# Help, Advice and general information very welcome



## tone994 (Mar 19, 2011)

Hi,

I am currently researching moving to South Africa my company have offered me a contract in Cape Town, I would wonder if anyone can reconmend any estate agents that offer very short term leases on appartments/houses

Also any golf clubs, gyms and diving clubs in Cape Town.

thank you in advance

Tony


----------



## Zimtony (Jun 28, 2008)

tone994 said:


> Hi,
> 
> I am currently researching moving to South Africa my company have offered me a contract in Cape Town, I would wonder if anyone can reconmend any estate agents that offer very short term leases on appartments/houses
> 
> ...


Hi Tony

Whereabout are you going to be working? This will determine a lot about relevant accomodation etc. PLenty of golf clubs, gyms and diving clubs in Cape Town - again relevance is where you will be based. If you just look on a map, Cape Town may seem like quitre a geographically small area, but the traffic can be hell. If you lived, for example in Table View, but worked in the southern suburbs, your travelling would be hell!!

Cheers
Tony


----------



## tone994 (Mar 19, 2011)

Thanks for the reply Tony,

My office is on the V&A Waterfront, I plan to lease a care for the first 3 months so looking at areas that are within a half hour to 45 min drive.

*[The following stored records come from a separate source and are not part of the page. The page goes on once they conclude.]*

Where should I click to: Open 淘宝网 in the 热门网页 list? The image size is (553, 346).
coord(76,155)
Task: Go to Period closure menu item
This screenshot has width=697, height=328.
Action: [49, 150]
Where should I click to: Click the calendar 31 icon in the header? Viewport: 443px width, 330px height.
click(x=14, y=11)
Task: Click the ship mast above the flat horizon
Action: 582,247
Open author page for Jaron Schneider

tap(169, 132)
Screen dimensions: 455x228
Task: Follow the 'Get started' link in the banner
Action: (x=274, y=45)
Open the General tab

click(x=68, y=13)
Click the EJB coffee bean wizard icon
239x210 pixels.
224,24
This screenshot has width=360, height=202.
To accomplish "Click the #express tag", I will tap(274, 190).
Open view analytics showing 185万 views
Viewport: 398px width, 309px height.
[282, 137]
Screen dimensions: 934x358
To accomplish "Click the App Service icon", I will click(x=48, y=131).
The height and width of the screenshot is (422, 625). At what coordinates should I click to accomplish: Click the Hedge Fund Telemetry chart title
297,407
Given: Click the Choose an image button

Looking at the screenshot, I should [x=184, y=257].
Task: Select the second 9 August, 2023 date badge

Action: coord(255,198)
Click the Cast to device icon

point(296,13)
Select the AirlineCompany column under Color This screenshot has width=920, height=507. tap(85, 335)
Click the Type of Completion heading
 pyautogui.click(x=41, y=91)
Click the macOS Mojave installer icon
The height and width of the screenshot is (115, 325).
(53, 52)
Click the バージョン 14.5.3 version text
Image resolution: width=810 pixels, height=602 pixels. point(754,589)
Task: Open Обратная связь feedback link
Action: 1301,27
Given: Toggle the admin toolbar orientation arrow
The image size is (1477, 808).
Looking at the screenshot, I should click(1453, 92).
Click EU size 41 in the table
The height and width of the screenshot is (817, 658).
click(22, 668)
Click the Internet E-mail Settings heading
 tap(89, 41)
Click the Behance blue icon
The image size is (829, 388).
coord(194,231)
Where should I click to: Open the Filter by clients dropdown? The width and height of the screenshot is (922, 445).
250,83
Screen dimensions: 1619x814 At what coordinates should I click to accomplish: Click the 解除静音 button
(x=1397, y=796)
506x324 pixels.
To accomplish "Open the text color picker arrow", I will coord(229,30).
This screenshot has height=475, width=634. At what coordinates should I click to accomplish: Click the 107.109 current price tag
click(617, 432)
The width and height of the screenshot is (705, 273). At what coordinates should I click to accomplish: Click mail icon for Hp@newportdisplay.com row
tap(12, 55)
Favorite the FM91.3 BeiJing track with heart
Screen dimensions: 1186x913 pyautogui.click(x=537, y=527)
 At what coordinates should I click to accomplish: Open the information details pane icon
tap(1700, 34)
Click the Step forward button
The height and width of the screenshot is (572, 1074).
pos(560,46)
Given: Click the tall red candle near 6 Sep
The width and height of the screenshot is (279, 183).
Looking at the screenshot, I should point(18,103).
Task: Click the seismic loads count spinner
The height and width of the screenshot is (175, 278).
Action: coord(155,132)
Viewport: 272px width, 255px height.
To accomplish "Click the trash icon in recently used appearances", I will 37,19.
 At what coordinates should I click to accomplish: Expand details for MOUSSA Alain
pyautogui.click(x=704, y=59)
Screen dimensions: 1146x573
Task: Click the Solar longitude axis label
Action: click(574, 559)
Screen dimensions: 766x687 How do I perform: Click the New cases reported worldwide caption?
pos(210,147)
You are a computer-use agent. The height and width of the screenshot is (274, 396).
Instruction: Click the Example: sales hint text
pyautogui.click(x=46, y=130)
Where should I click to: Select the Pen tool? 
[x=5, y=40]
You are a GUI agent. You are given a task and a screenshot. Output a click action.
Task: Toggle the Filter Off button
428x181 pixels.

Hope that narrows it down.

Tony


----------



## Johanna (Apr 13, 2009)

Waterfront Accommodation Cape Town | Waterfront Apartments, WATERFRONT VILLAGE

My suggestion would be to google the information.

Traffic can be a nightmare!


----------



## Zimtony (Jun 28, 2008)

tone994 said:


> Thanks for the reply Tony,
> 
> My office is on the V&A Waterfront, I plan to lease a care for the first 3 months so looking at areas that are within a half hour to 45 min drive.
> 
> ...


Do you have a family coming with you? What space do you need, do you need schools nearby etc?


----------